The Democratic data firm Catalist, in a post-election analysis published this spring, found that Biden won 33% of the overall rural vote, a percentage point better than the 32% Clinton won. The small but important shift helped Biden achieve narrow victories in battleground states such as Pennsylvania, where he won by fewer than two percentage points. But even if Biden’s proposed agenda would help non-metropolitan areas, Democrats say voters in the region aren’t yet responding to it. The substance is there, they say, but not the message.
“That’s one of the biggest struggles we’re seeing right now from the Democratic Party and from this administration,” said J.D. Scholten, a former Democratic congressional candidate from rural Iowa. “What they are saying is not getting to people’s ears, at least ears out here.” The senior administration official pointed to weekly meetings with rural organizations through the White House Office of Public Engagement and to on-the-ground events and radio interviews by Agriculture Secretary Tom Vilsack as ways the administration was spreading its message.
Matt Hildreth, executive director of RuralOrganizing.org, a national network of rural progressives, said many rural voters don’t see the connection between federally funded programs that are administered at the local level and the party voting to enact them.

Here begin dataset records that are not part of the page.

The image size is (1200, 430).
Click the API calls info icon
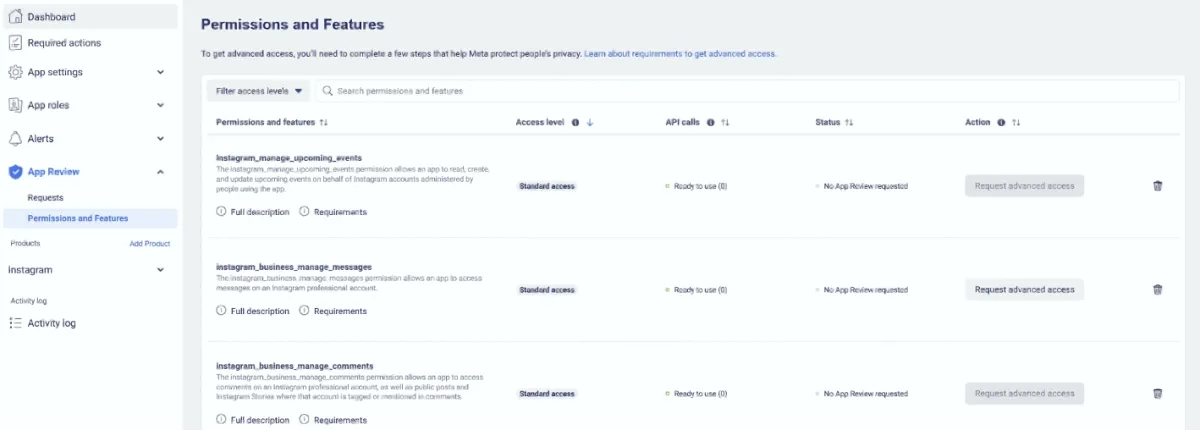click(x=710, y=122)
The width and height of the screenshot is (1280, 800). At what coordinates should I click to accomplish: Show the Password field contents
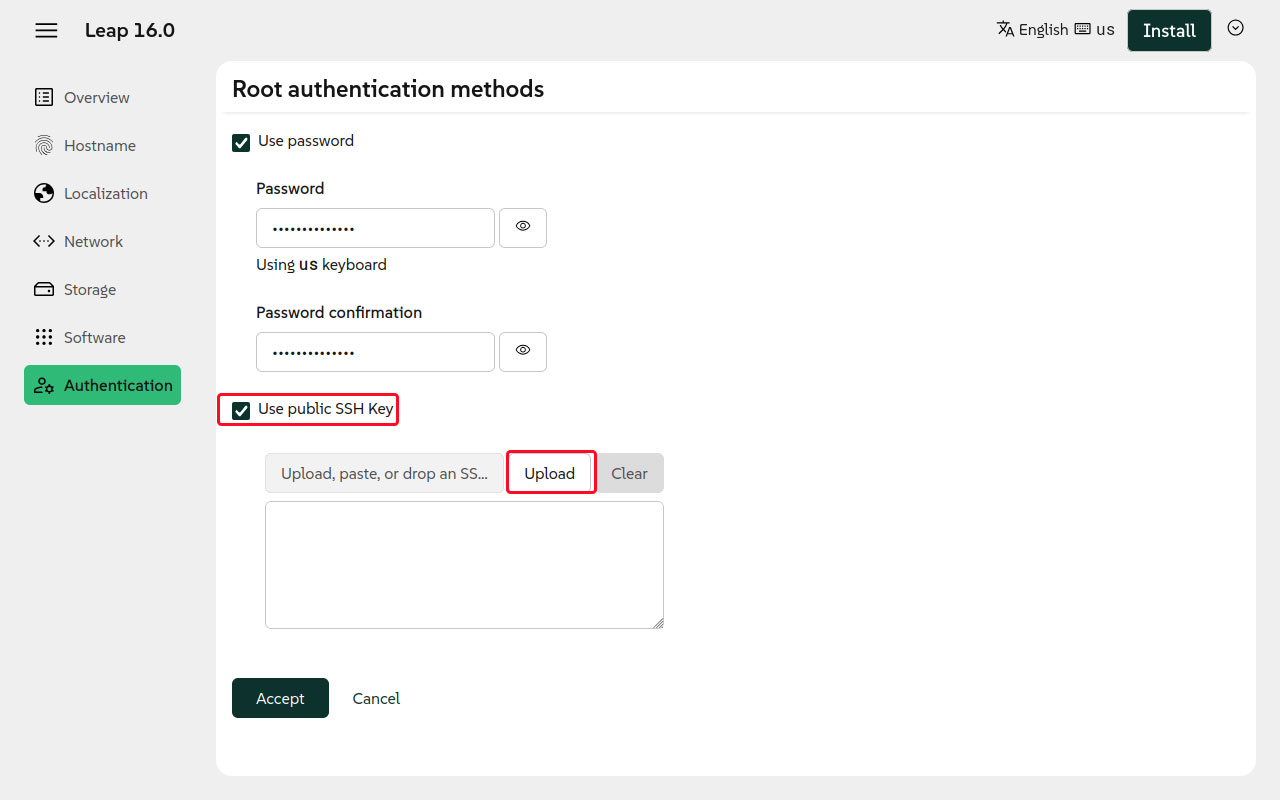(x=522, y=227)
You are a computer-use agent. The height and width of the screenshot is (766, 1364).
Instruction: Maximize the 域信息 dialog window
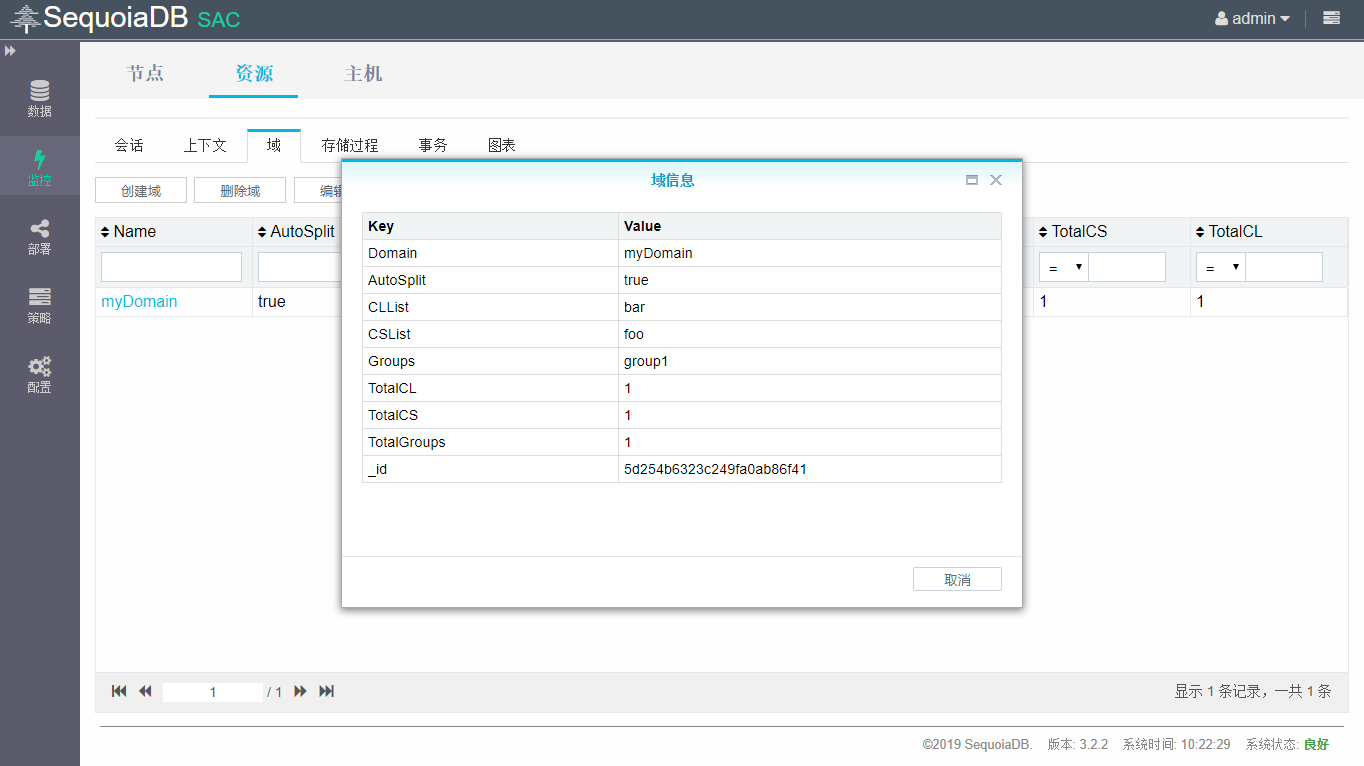pos(971,180)
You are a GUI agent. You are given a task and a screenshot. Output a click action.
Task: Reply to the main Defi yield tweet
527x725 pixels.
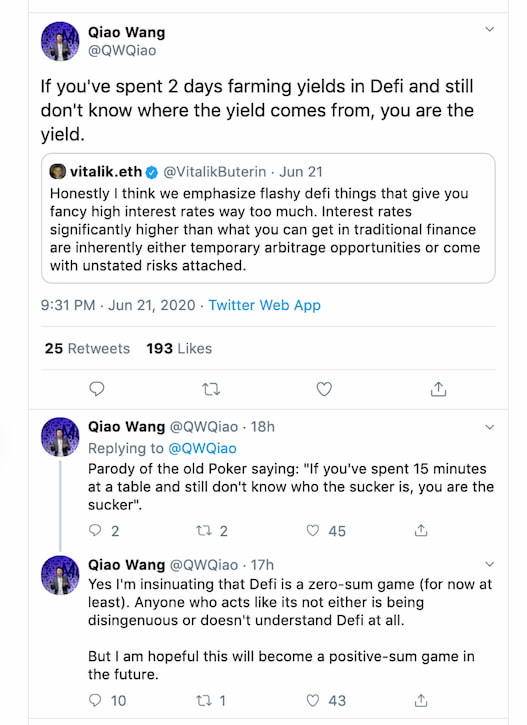pos(96,389)
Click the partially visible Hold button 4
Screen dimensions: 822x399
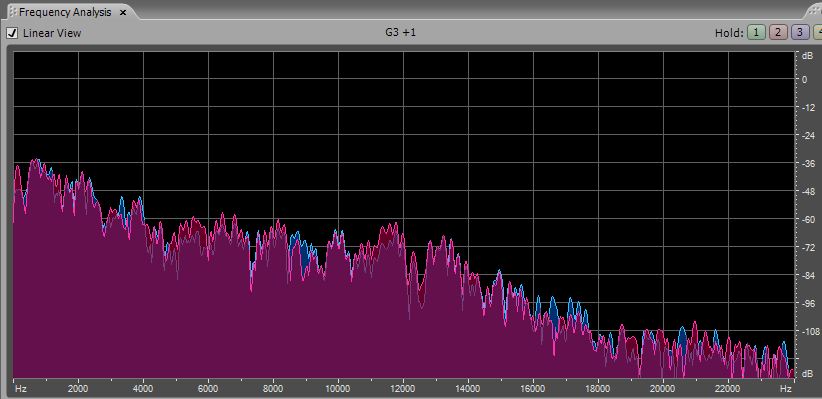tap(818, 33)
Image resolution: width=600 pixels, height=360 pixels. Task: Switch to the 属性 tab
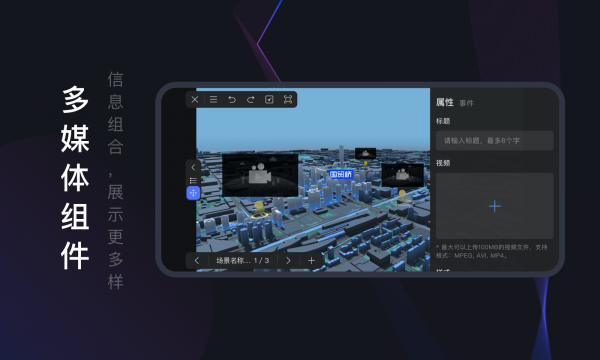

“I think one of the biggest challenges is that the money is flowing through the states and through the counties. And so, you know, (Republican Gov.) Kim Reynolds in Iowa doesn’t have a lot of motivation in terms of telling voters what Joe Biden is doing for the state,” Hildreth said. Hildreth said Democrats need to highlight how the programs in the two bills will affect rural voters.

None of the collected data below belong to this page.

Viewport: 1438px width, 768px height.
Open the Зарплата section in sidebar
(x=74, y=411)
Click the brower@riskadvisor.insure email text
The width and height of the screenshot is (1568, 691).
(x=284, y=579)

“Can you imagine the press events Trump would do with half of the policy chops on this? Like, if Trump was doing this, it would be, you know, they would have had an entire national tour for rural voters,” Hildreth said. Polonius said that it will require trusted local voices to sell the programs to a skeptical rural audience once Congress passes the bills. “We’re probably not going to start messaging until this is actually passed. We’re not going to start raising expectations and have nothing to show for it,” Polonius said. “Otherwise it just backfires.”